A $1 million donation from David and Amy Hunt is providing students in the Honors College with new opportunities to go on Christian mission trips abroad.

“The generous gift immediately provides the opportunity to offer financial support to students who are participating in Honors College mission trips,” said Dr. Thomas Hibbs, Honors College Dean. “In the long run, it will provide with the support we need to design a highly complex model of mission work for our students. A model that will embed mission activity within academic coursework and encourage extended reflection before, during and after the trips on the way mission activity can inform the lives and callings of our students, no matter what their career path.”

The fund will provide support for students participating in the annual summer study abroad program, Baylor in Greece, led by Dr. Douglas Henry associate professor of philosophy in the Great Texts program.

Henry said Baylor in Greece used to be a fairly conventional study abroad program, but this summer’s program will provide participating students with new opportunities to meet and serve with the Christians living in Greece.

“Through a service-learning track in select courses taken while in Greece, our students will encourage and learn from missionaries and relief workers,” Henry said. “They will bring key books of biblical interpretation and theology to students at Greek Bible College. They will feed hungry refugees from Afghanistan, Iran, Syria and other lands of destitution and war. They will attend local churches, praying with and for Greek believers and blessing them in Christ as Paul, Silas and Timothy did so many centuries ago.”

Douglas said 15 students will be participating in Baylor in Greece this summer. ten of them are honors students who will be receiving financial support from the David and Amy Hunt Christian Missions Endowed Fund.

The Woodlands sophomore Morgan Frey is one of these students.

“The only way that I am able to be a part of this trip is because of the funding that Baylor has so generously provided,” Frey said. “Through the Honors College Scholarship, the Glennis McCrary Goodrich Scholarship and then the David and Amy Hunt Christian Missions Endowed Fund, I have received the resources that I need to experience, learn and be changed by the world.”

Henry said he often reminds his honors students of the biblical dictum, “to whom much has been given, much more will be required.” He said if God has provided a good education at Baylor, that education should then help edify the church and share the gospel. Without proper funding, however, many students may have a hard time paying for such mission trips.

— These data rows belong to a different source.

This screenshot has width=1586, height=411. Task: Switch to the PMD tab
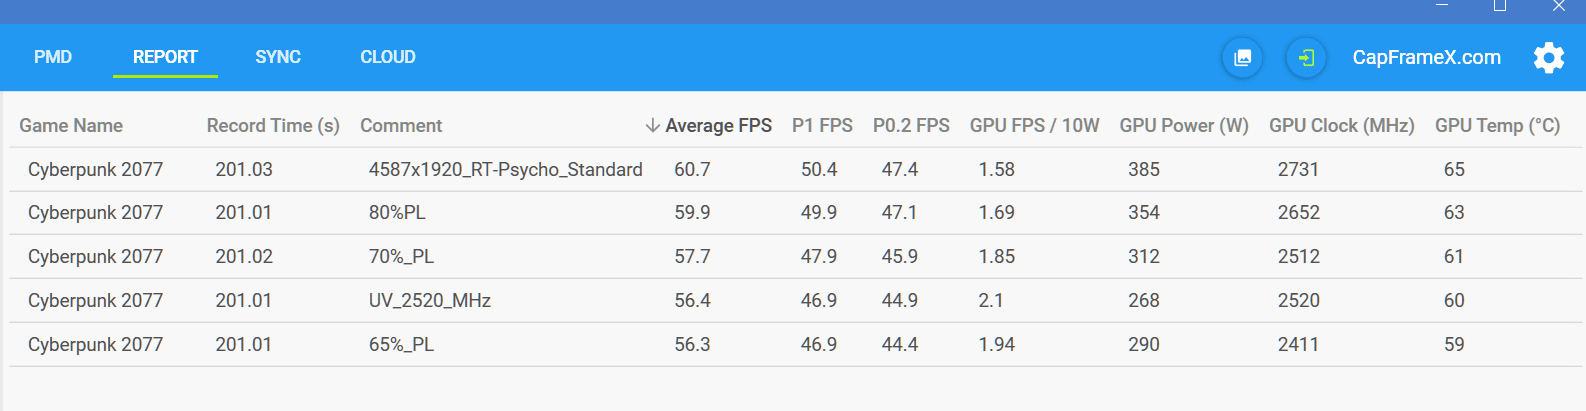[53, 57]
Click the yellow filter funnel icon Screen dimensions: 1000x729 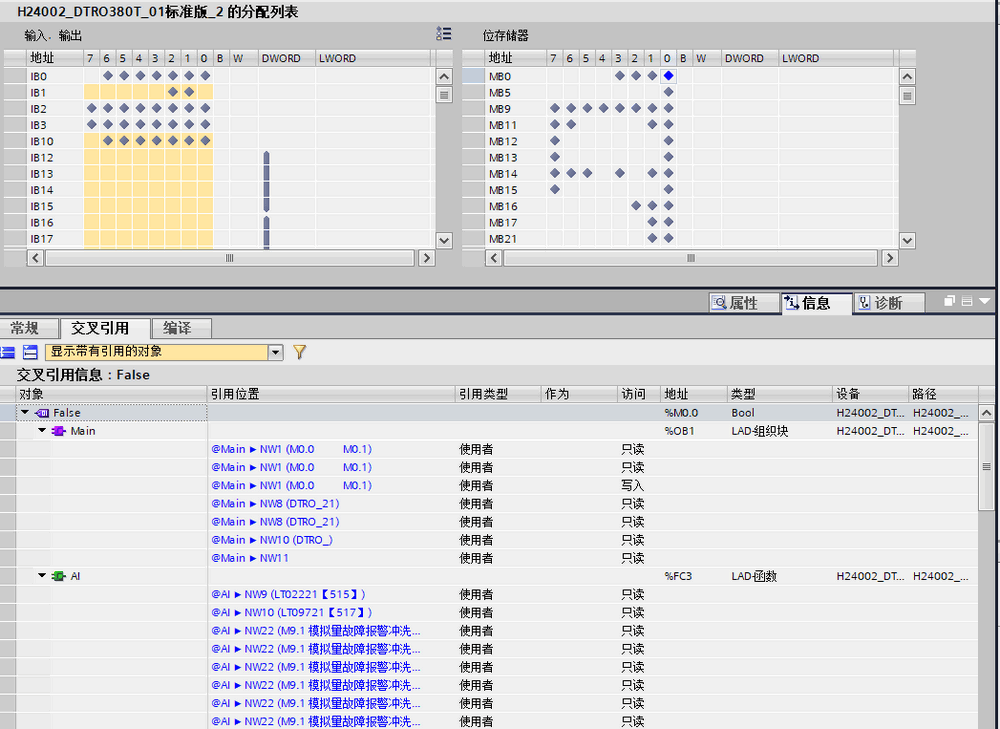[x=299, y=352]
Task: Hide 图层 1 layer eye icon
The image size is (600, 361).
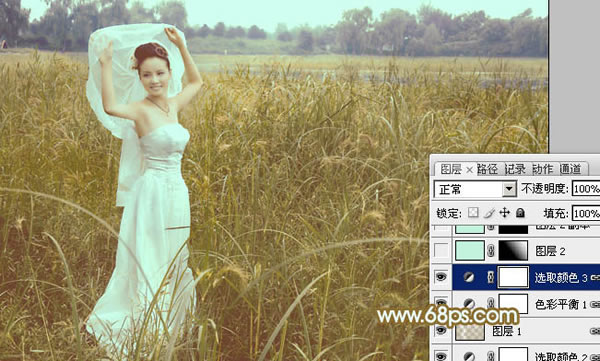Action: [441, 330]
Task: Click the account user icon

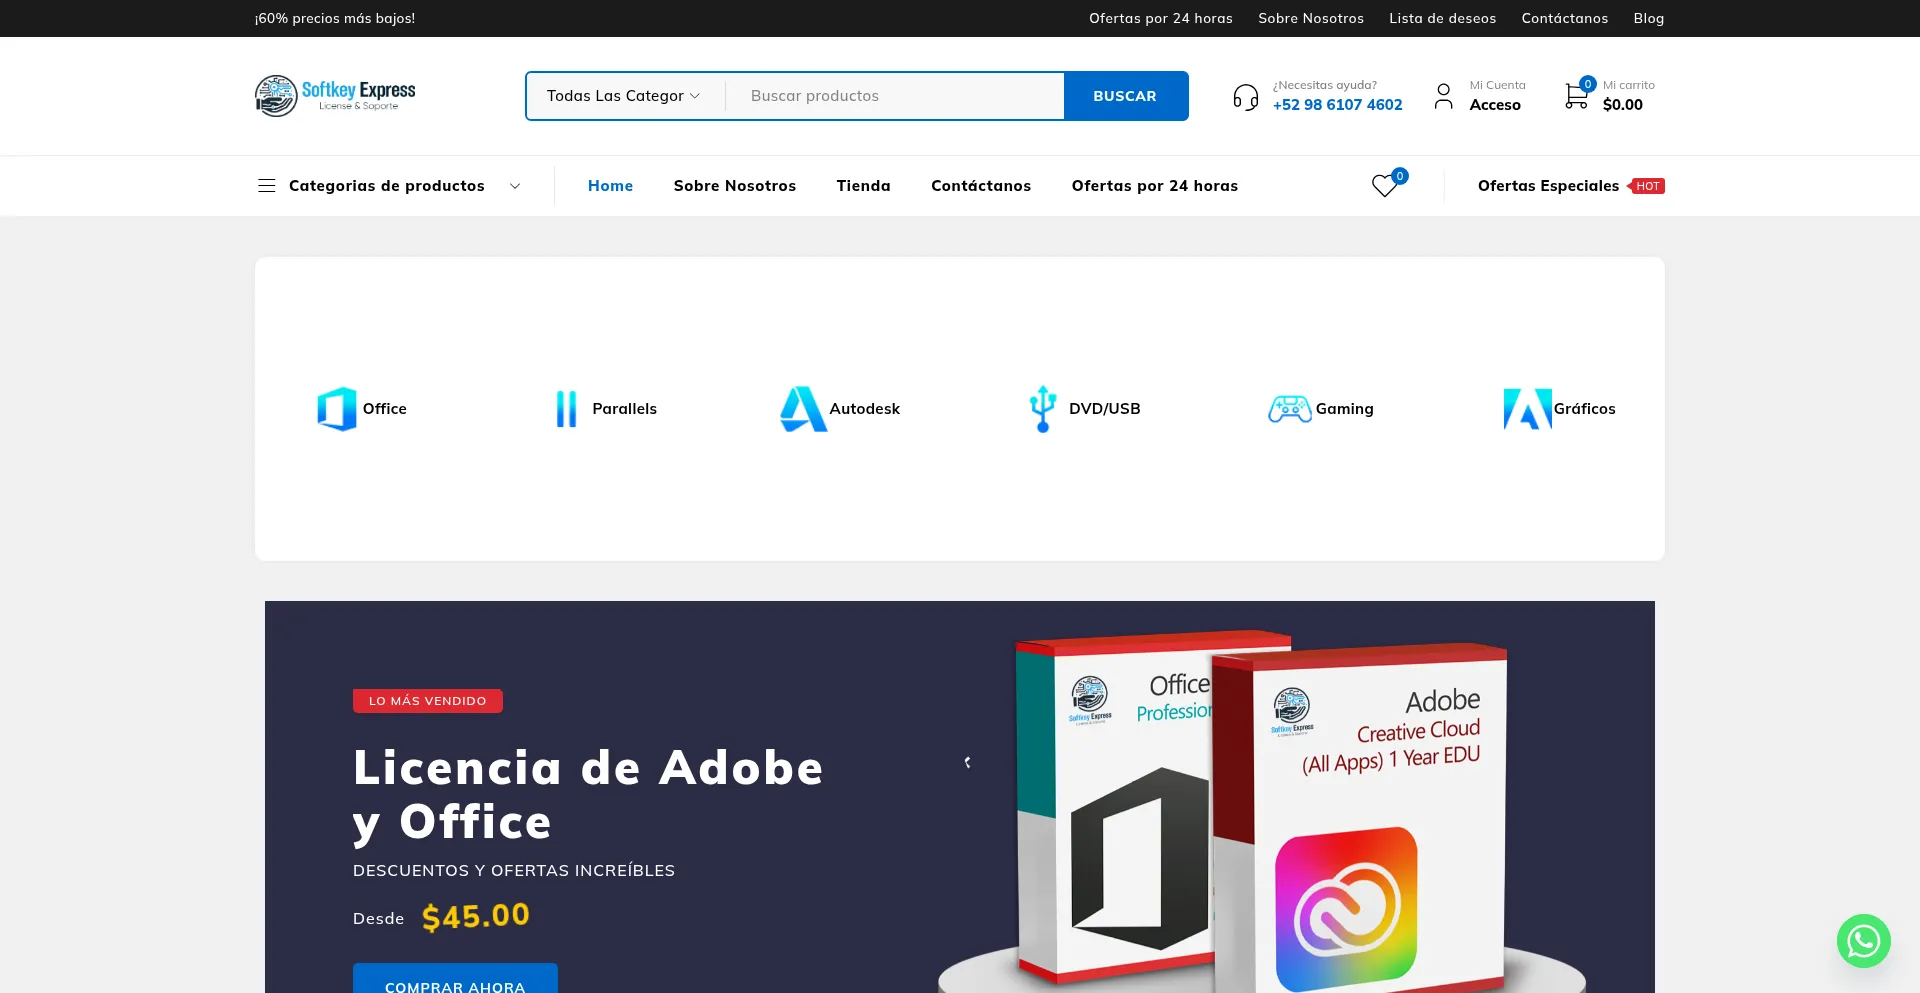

“Traveling abroad is cost-prohibitive for many Baylor students with a longing to share Christ’s love with others,” Henry said. “Because of Dave and Amy Hunt’s own love of Christ, many of our students will have opportunity in perpetuity to exercise a great stewardship over their lives and talents and to fulfill, more easily, a calling they have heard from God.”

Frey said she hopes to be transformed by the trip and to serve as an ambassador for Christ.

“I desire to learn what it means to long after the Lord wholeheartedly and remain faithful in the midst of persecution, like many of the believers during the writings of Paul,” Frey said. “Along with my personal growth, the Lord is bringing refugees to Greece and opening up opportunities for the world to take part in bringing the gospel to the marginalized and hurting.”

Frey also said she is excited to combine the serving aspects of Baylor in Greece with her academic learning.

“I am excited to grow deeper in my walk with the Lord, be equipped to engage the issues around us after learning from historical and Biblical texts and understand the call on my life in a clearer way,” Frey said.